**RECORD EXCERPTS:**
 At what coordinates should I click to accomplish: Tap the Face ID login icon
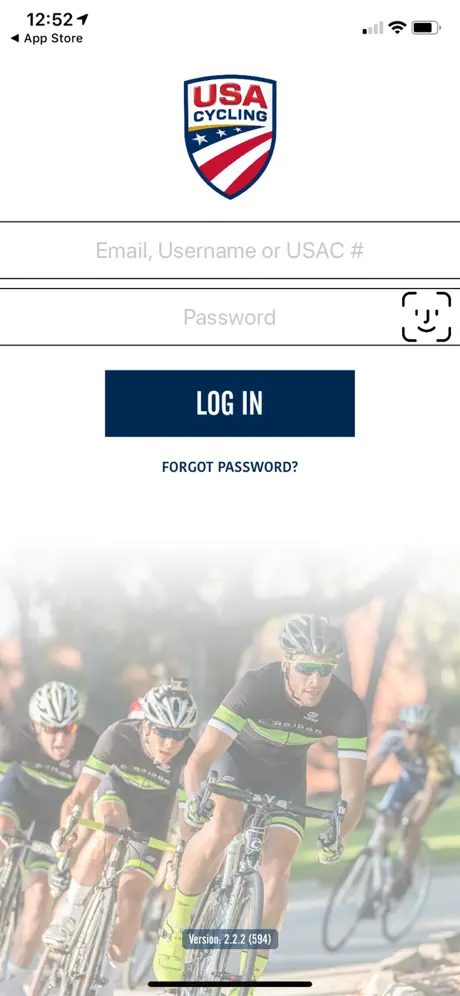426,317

---

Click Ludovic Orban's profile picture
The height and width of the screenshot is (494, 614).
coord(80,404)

...

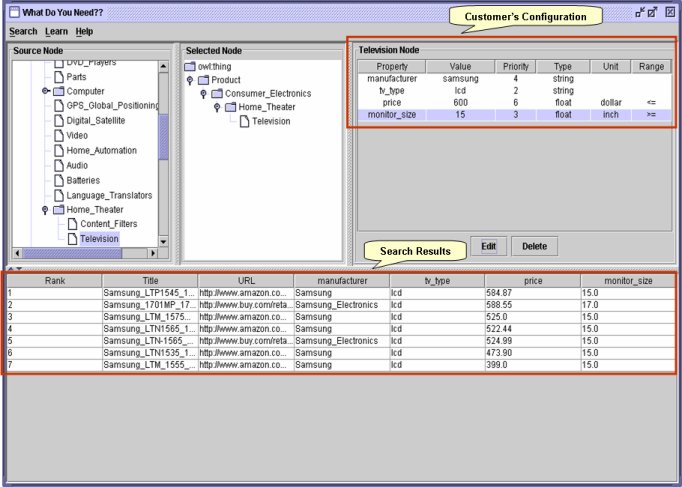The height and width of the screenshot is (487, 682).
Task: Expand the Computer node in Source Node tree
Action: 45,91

**TASK DIRECTIONS:** Could you lay out the records as a Markdown table with the columns Row and Text, from the line with "Click Ludovic Orban's profile picture" up to and including the line with "coord(80,404)"?

**SOLVED PROBLEM:**
| Row | Text |
|---|---|
| 1 | Click Ludovic Orban's profile picture |
| 2 | The height and width of the screenshot is (494, 614). |
| 3 | coord(80,404) |